- [Goal of the exercise]
Write out exactly the lines below from the one containing "Task: Open the Aliases page" to the last, both ends kept, and nothing more; skip all pictures.

(Screenshot grounding data)
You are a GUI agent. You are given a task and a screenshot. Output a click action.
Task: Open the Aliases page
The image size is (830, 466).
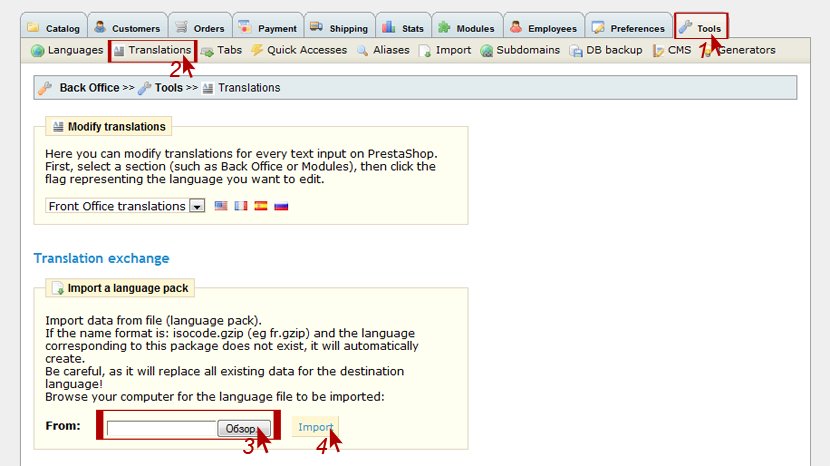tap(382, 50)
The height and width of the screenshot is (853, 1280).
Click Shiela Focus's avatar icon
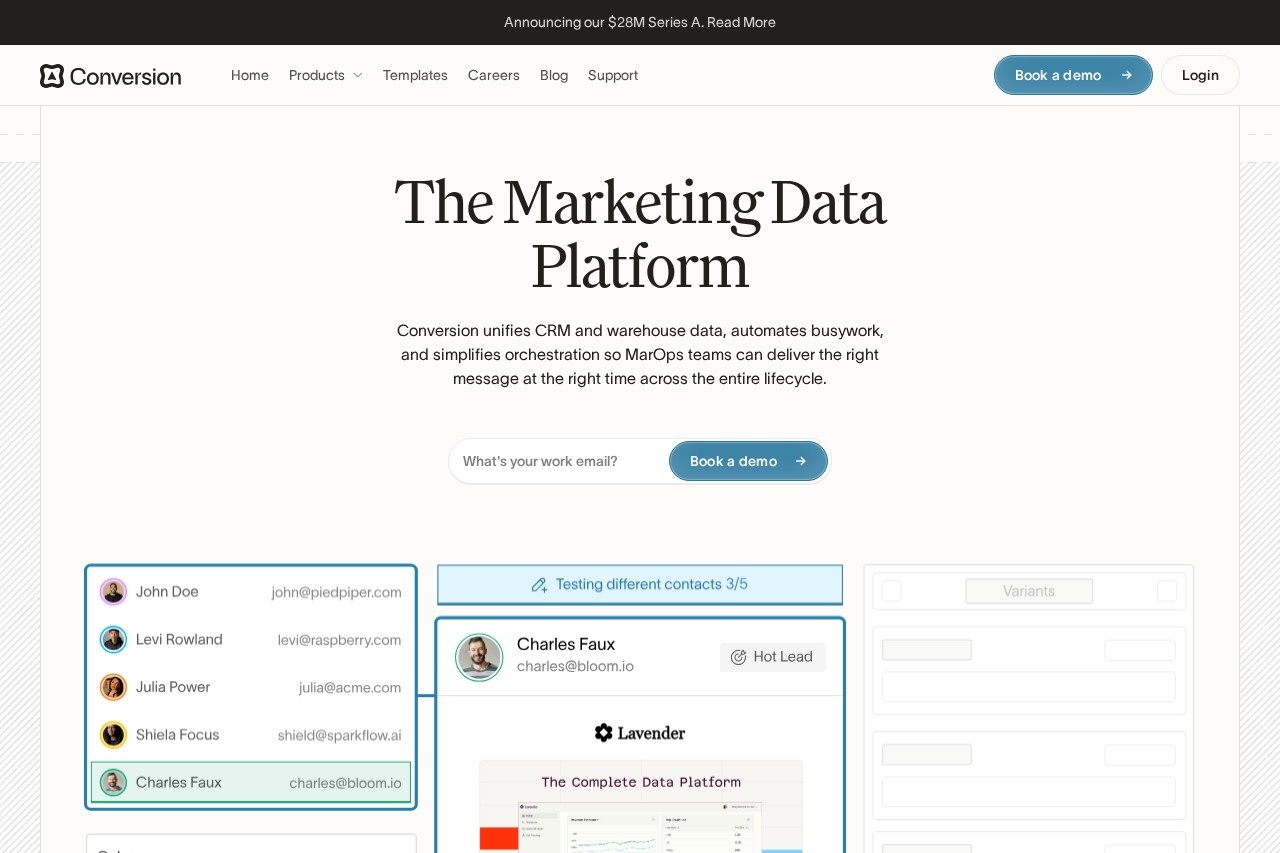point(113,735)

- [Solved exercise]
Task: Open the Aliases page
The image size is (830, 466).
tap(382, 50)
The height and width of the screenshot is (853, 1280).
Click Shiela Focus's avatar icon
point(113,735)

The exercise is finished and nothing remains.